That article struck a chord, because as a past research director on Bay Street (three times), I often had to bite my tongue and transform my answer into a question aiming to do just that.

So, in the spirit of helping you improve your own investing, here are three research director's probes: A dumb question, a question about heroic assumptions and a question about the evidence.

Let's take the dumb question first.

Say an analyst recommends an established, senior gold producer. I'd send him immediately to do a chart of the company's long-term stock price (including dividends), divided by the price of gold. (Or, if he recommended a senior copper producer, divided by the price of copper.)

Why? Because when you buy a senior gold (or copper) producer, you get the metal exposure, which is what you want, but you also get balance sheet risk, management risk, and (often) country risk. Now look at the price ratio chart. If it's flattish to down, it means that, over the long term, this gold stock did not even outperform the metal. So why should I (or a fund) want to own it?

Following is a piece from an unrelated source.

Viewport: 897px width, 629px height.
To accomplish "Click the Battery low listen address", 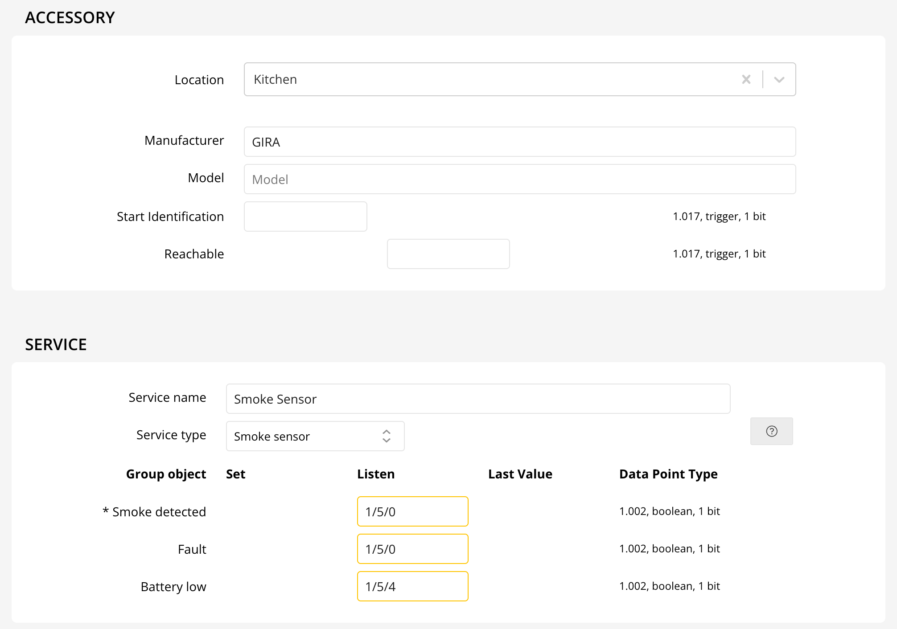I will (x=412, y=587).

I can just own gold bullion, or gold ETFs, or gold futures and roll them every three months (which is cheapest).

But, you may say, a pension fund cannot own gold directly, and certainly not futures. My answer: This was the past. Today many can, and even those who cannot can own a gold ETF that moves like gold. So a senior gold (or copper) stock must first outperform the metal or you'd buy the metal directly - same as your money manager must outperform the market or you'd buy an index fund.

Now a double sidebar regarding junior mines:

First: Whereas large, senior gold mines often merely replace the ore body they dig out, in junior mines you have a chance for a payoff if they find an ore body not yet reflected in their stock. So here you bet not just on the metal, but also on management - and luck.

Second (and there's another dumb question or two here): Say you're pitched a junior gold stock in, say, the South American country of Fredonia, whose ore body is worth, say, $10 per share. The shares trade at $5. Should you buy? Well, the immediate dumb question is: What discount rate did the analyst use to compute the present value? Five per cent over 10 years, he says? Well, what do Fredonia's 10-year government bonds yield? Eight per cent? Then why don't we just buy those ...?

The second research director's question has to do with heroic assumptions.

Say an analyst recommends a "buy" on a low-growth stock. He's sure that earnings will be so wonderful that they will surprise everyone and the stock will zoom higher.

The first question I'd ask is: Are you forecasting better-than-ever earnings because you forecast higher-than-ever gross margins? If so, you may still be right, but you'd be making a lower-probability bet. I'd much rather look at a "buy" based on a gross margin forecast below the historical peaks - your chances of being right are higher that way, all other things being equal.

Ditto if the analyst forecasts that a company whose sales growth averaged 5 per cent a year over the past 10 years will suddenly increase 15 per cent. Yes, he may still be right, but he would have to work harder to convince me, since that, too, is a heroic assumption.

Ditto for a cyclical stock trading at $14 a share that over the past twelve years has always fluctuated between $7 and $15. Here, although revenue, book value and share count are the same as five and 10 years ago, the analyst forecasts a price of $22. Sure, he may be right - the company may have changed - but he'd have to work hard to convince me.

The third kind of probing question simply looks at the evidence.

Assume an analyst says: This senior company is about to post a large loss - it has lost so much only three times before: In 1974, 1982 and 1991. So I recommend a "sell." My immediate question is: Look at the price chart. Were these big-loss years good times to sell? They seemingly were "buys." Of course, you may still be right to sell today, but the evidence shows your chances of being right are low. Do you want then to rethink it?

If you practice asking yourself such questions before you invest, you're bound to do better. Because in investments, as in poker, it's better to take only high-probability bets and avoid the low ones. (Unfortunately, and unlike poker, in investments you can't win by bluffing.)